**Text passage:**
====================
Beer Review 0524: Bell’s Cherry Stout
Returning for 2013 is Bell’s Brewery Cherry Stout, a beer brewed with 100% Montmorency cherries, all grown in Traverse City, Michigan — last year, the beer wasn’t able to be made because of a soft cherry crop.
Bell’s (Kalamazoo, Michigan) was founded by Larry Bell in 1983 — originally, Bell’s was a homebrew supply shop. But the itch to create beer was there (with all that homebrew equipment, who could blame them?) and the actual brewery portion of the company fired up with the initial batches brewed in 15-gallon soup pots.
The first beer was sold in September 1985; originally self distributed by Mr. Bell and his (then) nine employees, the company grew to produce 500 barrels in 1989; and in 1993, the brewery became the first in Michigan to open an onsite pub.
Today, Bell’s has a capacity of more than 500,000 barrels, and the company has two different production facilities.
Montmorency cherries are employed in this beer because they are a tart variety, and balance out sweetness from the malt bill. Coming in at 7% ABV (alcohol by volume), Cherry Stout is only available in the winter and comes in six-packs. I’ve often found this beer a little hard to find, so you might have to do some searching for it, especially if you don’t live near the state of Michigan.
The pour draws a small, dark tan head that is creamy in texture but quickly disappears. Color is pitch black; as I poured, I could see a little hint of red in the beer as it went into the glass, and the very edges are reddish when held to light. It’s so dark that I couldn’t tell if the body was cloudy or not — the bottle did have some yeast dregs. There weren’t any noticeable particles or sediment floating about. Lacing was fair, only leaving a small trail of foam here and there.
I found the nose to be a wonderful mix of solid, creamy dark chocolate with a subtle undercurrent of tart cherries. These are the dominant aromas, but the malts also showcase some general roasted and toasted tones, a bit of black coffee, and it just smells overall creamy. It’s a deep aroma but not in a very pungent way.
Cherry Stout is surprisingly tart, in a way that seems to take some of the oomph away from the stout portion of the beer; up front are lots of tart cherries, but they aren’t sour or even mouth puckering. The tartness quickly mixes with a deep note of decadent dark chocolate, and these flavors play well all through the middle of the taste, throwing in hints of black coffee. The finish brings on a touch more tartness, slightly acidic, which entertains an additional slightly acidic dark chocolate. The finish is long, and as it unwinds, the chocolate is replaced with general toasted notes and actual burnt toast. I’d classify this beer as between light and medium-bodied, believe it or not, and the mouthfeel is medium, quite foamy when swirled around the tongue and drying thanks to the tart cherries.
One big plus to Bell’s take on a Cherry Stout: it’s not medicinal. The overwhelming majority of beers that use cherries turn out to be medicinal; this, thankfully, is not. That said, I think the base beer here is probably quite incredible and the cherries seem to dial it down a little too much. And I’m not a big fan of burnt toast flavors, so it loses me after the dark chocolate fades. Still, for a good moment, this is like a chocolate covered cherry in your mouth, and that’s a very good thing. Check it out.
Bell’s Cherry Stout, 87 points. Price: $2.99 US for one 12 oz. bottle.
====================
**Stored data:**
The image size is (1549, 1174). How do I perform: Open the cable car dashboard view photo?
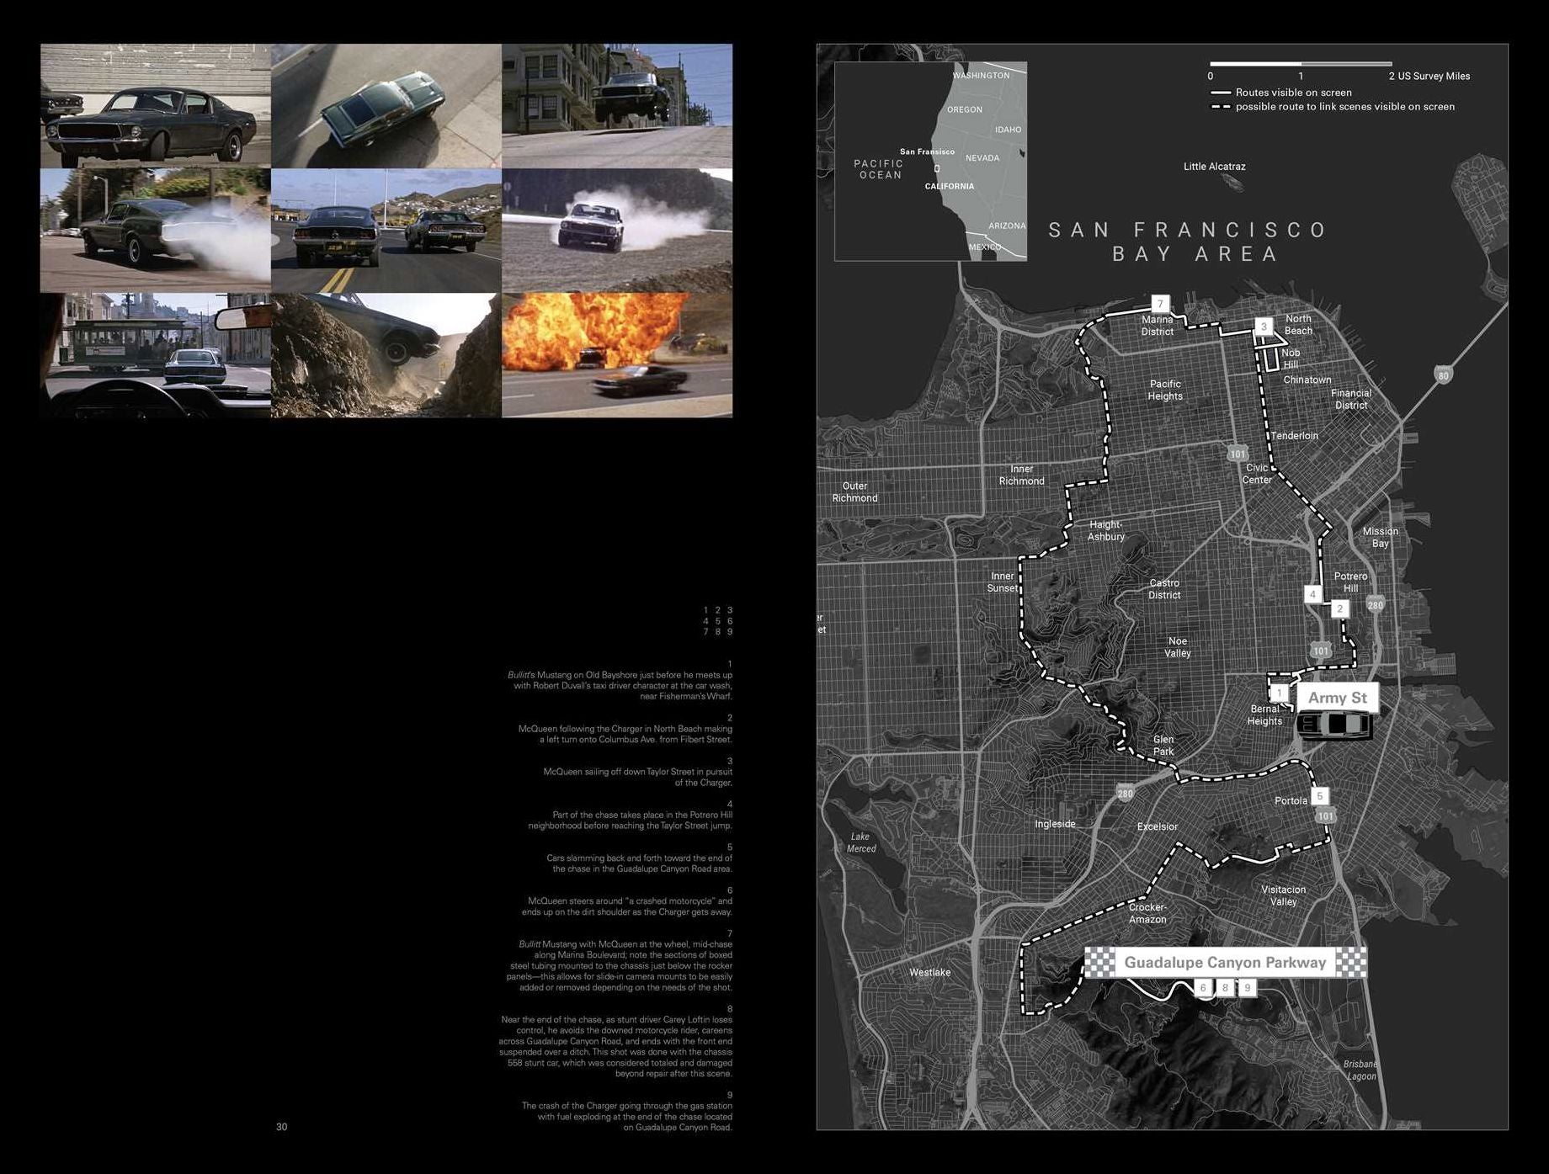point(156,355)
====================
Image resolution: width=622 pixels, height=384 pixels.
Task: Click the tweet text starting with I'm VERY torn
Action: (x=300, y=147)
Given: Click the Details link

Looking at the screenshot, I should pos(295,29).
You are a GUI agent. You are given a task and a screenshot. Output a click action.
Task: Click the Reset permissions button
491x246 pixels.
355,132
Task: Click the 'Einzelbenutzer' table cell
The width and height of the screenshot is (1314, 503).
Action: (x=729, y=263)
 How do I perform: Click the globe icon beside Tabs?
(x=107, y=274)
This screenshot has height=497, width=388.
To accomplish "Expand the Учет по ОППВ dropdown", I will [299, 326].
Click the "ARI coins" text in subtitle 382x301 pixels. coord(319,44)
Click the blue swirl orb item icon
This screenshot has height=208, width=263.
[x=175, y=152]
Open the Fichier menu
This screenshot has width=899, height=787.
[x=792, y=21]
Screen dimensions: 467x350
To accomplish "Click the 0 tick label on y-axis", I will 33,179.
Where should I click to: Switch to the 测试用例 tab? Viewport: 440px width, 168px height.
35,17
====================
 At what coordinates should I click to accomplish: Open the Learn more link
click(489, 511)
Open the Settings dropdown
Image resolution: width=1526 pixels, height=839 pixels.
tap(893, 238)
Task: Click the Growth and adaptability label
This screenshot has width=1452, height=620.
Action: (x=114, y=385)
====================
**Questions:**
A: Which years are named in the beer review? List every one.
B: Answer these questions from the beer review:
(i) What variety of cherry goes into the beer?
(ii) What is the beer's alcohol by volume?
(iii) How many points does the review give the beer?

**Answers to the problems:**
A: 2013, 1983, 1985, 1989, 1993

B:
(i) Montmorency
(ii) 7%
(iii) 87 points